Please set out each line below exactly as it stands, without the images.

§ **Material for this exercise**
################

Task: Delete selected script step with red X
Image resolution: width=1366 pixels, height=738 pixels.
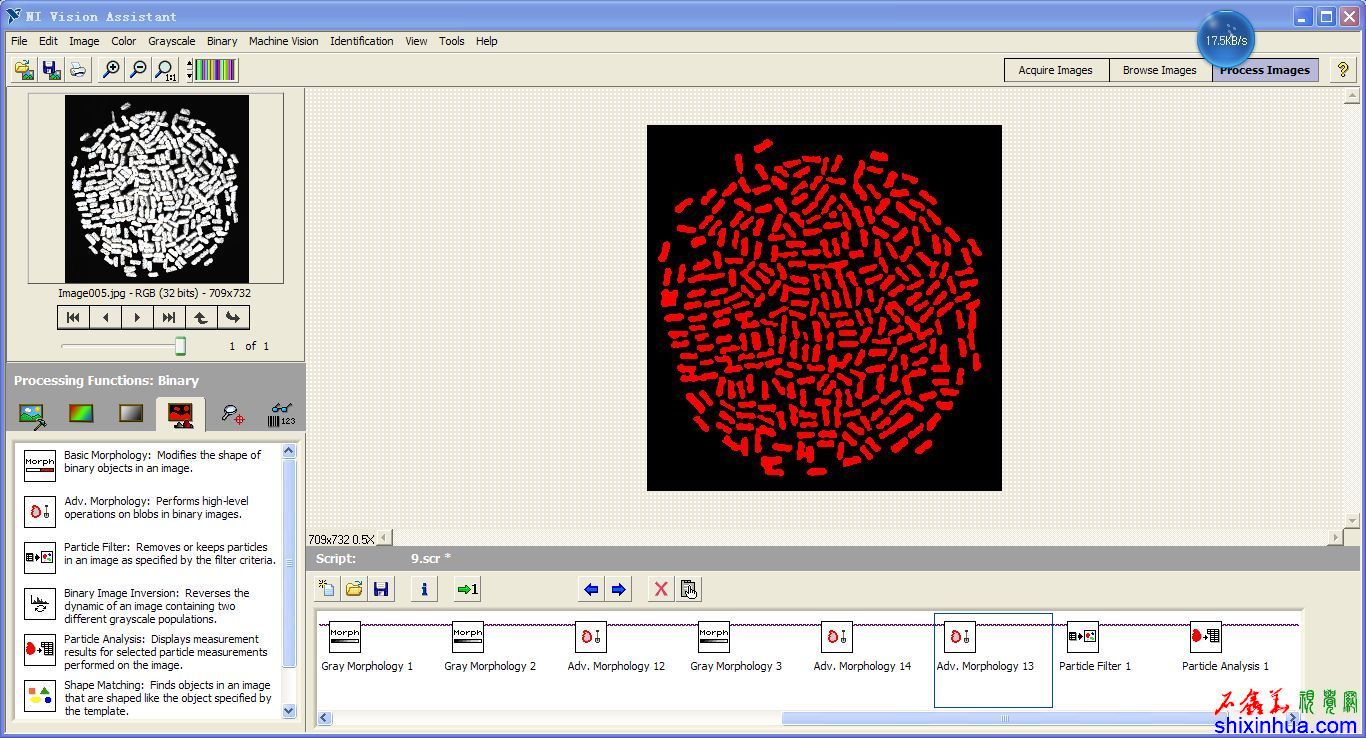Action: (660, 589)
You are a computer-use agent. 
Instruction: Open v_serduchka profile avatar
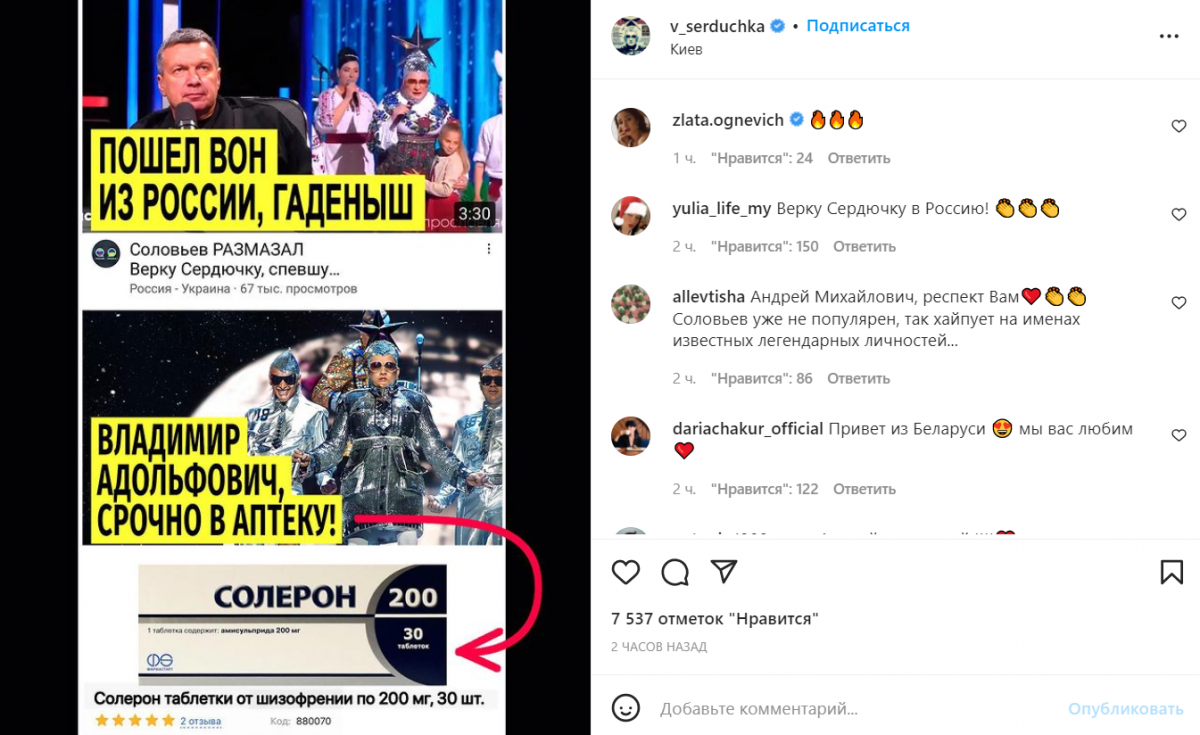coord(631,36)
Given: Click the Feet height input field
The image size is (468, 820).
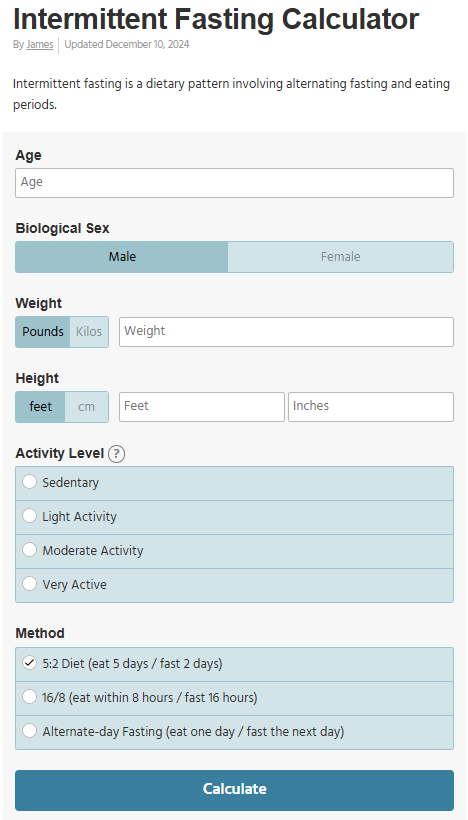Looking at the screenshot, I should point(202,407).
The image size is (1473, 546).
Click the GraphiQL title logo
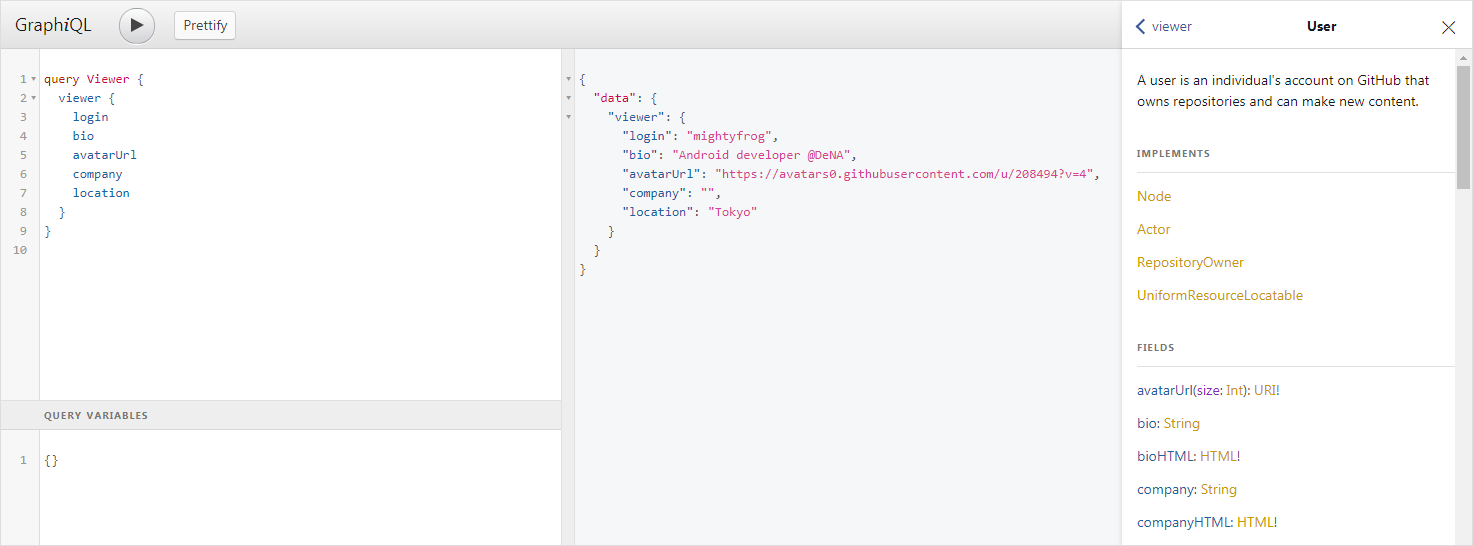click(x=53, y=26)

################

§ **Final answer**
Task: Delete selected script step with red X
Image resolution: width=1366 pixels, height=738 pixels.
Action: (660, 589)
You are a computer-use agent. 
Instruction: Open v_serduchka profile avatar
coord(631,36)
Given: Click the Feet height input field
The image size is (468, 820).
Looking at the screenshot, I should point(202,407).
The image size is (1473, 546).
Click the GraphiQL title logo
click(x=53, y=26)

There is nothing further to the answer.